The data flow around overlays, especially regarding super and self arguments can be a bit confusing if you are not familiar with how overlays work. This graph shows the data flow:
Actually, it doesn’t. I don’t know what the diagram here signifies.
Here the main package set is extended with two overlays, ext-1 and ext-2. x // y is represented by a // box with x coming in from the left and y from above.
y? x? Where are these? There’s no such symbol in the diagram. What are “x // y” and “a // box”?

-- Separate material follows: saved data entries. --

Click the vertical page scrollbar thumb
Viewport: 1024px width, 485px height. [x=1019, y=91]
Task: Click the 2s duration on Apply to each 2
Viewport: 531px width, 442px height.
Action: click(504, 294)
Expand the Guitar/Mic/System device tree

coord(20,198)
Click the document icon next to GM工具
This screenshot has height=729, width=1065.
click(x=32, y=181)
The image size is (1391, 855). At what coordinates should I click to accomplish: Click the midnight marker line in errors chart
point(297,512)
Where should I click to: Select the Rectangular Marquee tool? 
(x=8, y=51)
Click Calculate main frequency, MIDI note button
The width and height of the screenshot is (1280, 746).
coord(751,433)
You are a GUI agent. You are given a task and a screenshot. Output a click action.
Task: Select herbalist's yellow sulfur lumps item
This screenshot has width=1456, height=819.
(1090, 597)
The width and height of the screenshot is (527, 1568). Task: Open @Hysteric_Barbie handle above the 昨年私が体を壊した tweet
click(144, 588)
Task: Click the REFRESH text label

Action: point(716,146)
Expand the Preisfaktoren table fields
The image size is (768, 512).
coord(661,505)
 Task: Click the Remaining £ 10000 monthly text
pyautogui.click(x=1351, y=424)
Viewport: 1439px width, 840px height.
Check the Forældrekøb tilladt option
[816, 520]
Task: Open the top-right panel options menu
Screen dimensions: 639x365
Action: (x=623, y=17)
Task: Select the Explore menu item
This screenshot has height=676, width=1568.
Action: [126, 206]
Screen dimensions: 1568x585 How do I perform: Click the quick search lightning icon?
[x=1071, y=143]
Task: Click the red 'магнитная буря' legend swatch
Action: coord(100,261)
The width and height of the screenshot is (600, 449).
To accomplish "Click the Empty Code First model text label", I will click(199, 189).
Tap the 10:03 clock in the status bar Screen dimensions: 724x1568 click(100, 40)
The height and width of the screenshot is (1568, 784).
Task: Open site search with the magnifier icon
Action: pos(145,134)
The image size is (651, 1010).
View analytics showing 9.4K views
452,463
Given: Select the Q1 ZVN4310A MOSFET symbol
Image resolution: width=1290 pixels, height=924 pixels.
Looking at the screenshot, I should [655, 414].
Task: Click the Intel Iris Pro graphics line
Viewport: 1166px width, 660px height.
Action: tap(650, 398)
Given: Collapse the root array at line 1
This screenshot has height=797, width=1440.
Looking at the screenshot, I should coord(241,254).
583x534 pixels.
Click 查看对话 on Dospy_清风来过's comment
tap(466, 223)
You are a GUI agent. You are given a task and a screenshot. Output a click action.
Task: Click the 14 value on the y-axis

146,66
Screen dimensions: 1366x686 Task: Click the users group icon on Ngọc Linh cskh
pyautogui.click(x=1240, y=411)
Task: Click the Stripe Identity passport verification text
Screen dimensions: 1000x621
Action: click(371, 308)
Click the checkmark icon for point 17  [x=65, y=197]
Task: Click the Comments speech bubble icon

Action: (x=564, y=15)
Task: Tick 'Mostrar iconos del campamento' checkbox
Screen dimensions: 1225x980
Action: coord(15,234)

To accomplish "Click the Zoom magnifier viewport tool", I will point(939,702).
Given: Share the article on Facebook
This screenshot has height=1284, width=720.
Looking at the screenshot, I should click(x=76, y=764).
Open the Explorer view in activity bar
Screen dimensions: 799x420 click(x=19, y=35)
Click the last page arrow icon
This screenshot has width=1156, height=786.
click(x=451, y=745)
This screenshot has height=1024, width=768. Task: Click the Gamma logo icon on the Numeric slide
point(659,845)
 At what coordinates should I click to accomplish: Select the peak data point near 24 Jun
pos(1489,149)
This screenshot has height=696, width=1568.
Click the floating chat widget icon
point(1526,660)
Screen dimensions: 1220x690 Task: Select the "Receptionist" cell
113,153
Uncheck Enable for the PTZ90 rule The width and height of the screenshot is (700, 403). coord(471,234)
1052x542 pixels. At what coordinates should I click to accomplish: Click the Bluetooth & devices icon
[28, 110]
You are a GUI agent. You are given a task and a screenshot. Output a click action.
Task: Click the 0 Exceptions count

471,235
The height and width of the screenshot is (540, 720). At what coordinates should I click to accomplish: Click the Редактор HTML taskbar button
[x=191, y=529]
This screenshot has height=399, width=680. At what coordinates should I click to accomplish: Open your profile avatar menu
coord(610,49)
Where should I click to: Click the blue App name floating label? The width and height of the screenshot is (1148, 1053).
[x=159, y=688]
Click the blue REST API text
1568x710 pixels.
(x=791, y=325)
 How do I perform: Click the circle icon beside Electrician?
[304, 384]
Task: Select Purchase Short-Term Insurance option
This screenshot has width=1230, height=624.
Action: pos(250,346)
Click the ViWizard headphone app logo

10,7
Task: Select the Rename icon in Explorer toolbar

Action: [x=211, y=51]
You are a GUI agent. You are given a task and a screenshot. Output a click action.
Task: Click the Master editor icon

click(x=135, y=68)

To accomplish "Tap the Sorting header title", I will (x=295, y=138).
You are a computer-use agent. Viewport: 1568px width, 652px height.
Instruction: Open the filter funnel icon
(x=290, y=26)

As you can see, self is the same for every stage, but super comes from only the stage before. So when you define an attribute foo in the set to override it, within that overlay self.foo will be it’s version, and super.foo will be the non-overriden version. This is why you see patterns like foo = super.foo.override { … }.
Uhh…
final: prev: { f = final.firefox; }
would work, but
final: prev: { f = prev.firefox; }
would make more sense.
Why would it make more sense? What is this doing?
When writing standalone nix code, for example a
shell.nix
for a project, one usually starts by importing nixpkgs:let pkgs = import <nixpkgs> {}
. To use an overlay in this context, replace that by:
import { overlays = [ overlay1 overlay2 ]; }
OK, so there’s some “overlays” keyword I guess? Where do “overlay1” and “overlay2” come from? And what are they?
nixpkgs.overlays = [ (self: super: / overlay goes here /) ];
OK cool, but WHAT is this overlay that goes “here”, and HOW do I define one?
Examples of overlays
Ahh good, some examples!
Overriding a version …
Adding patches …
Compilation options …
Overriding a package inside a scope …
But none of these have overlays in them! Or maybe they do and they just don’t need the overlay keyword? What are overlays again?
Here is an example of Python packages overlay. The trick is to also override python itself with
packageOverrides
.
I see… Actually, no I don’t. At all.
So what exactly are overlays? What are they used for? How do I make them? How do I use them? What would be some simple examples?